The video was posted on Telegram, RocketChat, Hoop, and pro-ISIS websites. The video was also located on Dropbox, MediaFire, Mail.Ru, Ok.Ru, Instagram, and the Internet Archive. Dropbox, MediaFire, Mail.Ru, and Ok.Ru removed the video after CEP reported. The Internet Archive made the video only available to logged in users after CEP reported it.

Three Pro-ISIS Pages, Including Two Explosives Guides, Located on JustPaste.It

CEP researchers found three pages allegedly posted by the pro-ISIS group Al-Saqri Foundation on JustPaste.It on June 22 and June 24. The Al-Saqri Foundation publishes manuals on the manufacture and use of explosives, poisons, and other weaponry. One page, posted on June 21, contained instructions for the homemade production of an explosive compound and had over 35 views when it was reported. Another page, located on June 24, also contained instructions for creating explosives. The final page contained information on locating a Telegram bot to find additional al-Saqri Foundation content. JustPaste.It removed all three pages after CEP reported them.

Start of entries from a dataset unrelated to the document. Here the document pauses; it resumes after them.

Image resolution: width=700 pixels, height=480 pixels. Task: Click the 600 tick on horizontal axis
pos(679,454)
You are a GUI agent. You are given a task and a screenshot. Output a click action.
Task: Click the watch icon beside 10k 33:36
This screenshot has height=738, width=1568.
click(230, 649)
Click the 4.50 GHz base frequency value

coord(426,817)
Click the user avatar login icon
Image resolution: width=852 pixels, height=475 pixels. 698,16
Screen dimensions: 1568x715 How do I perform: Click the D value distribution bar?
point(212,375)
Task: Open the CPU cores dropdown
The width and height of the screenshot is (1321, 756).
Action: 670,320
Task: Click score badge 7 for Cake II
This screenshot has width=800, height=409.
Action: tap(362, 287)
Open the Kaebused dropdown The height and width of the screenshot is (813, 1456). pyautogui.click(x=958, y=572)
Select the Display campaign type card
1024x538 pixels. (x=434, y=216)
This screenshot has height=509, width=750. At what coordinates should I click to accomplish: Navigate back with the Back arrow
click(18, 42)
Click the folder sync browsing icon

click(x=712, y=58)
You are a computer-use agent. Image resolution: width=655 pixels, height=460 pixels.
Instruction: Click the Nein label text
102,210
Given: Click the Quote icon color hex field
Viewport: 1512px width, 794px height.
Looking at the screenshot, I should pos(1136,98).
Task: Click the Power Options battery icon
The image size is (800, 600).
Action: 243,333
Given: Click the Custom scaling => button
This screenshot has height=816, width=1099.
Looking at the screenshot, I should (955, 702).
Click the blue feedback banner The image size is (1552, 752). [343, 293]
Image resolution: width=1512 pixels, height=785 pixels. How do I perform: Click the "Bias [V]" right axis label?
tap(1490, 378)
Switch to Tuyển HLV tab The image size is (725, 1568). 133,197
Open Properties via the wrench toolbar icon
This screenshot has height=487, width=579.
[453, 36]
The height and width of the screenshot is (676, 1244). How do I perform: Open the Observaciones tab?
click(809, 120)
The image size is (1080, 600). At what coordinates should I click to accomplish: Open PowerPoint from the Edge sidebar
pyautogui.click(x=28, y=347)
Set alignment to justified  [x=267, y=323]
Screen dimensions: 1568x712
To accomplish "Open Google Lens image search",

Antisemitic and Pro-Holocaust Denial WordPress Blog Located

CEP located a blog on the WordPress platform that glorified Nazi Germany, contained antisemitic content, and promoted Holocaust denial. Content included texts and speeches by Nazi leaders, including Adolf Hitler and Joseph Goebbels, among others, essays and videos that praised Nazi Germany, pieces that promoted antisemitism, including blaming Jews for the invention and spread of communism, and content claiming that the Holocaust was part of a vast conspiracy by Jews and the Allied nations. The blog was followed by 383 different email addresses and contained links to content on other websites. The blog was still accessible three days after CEP reported it to WordPress.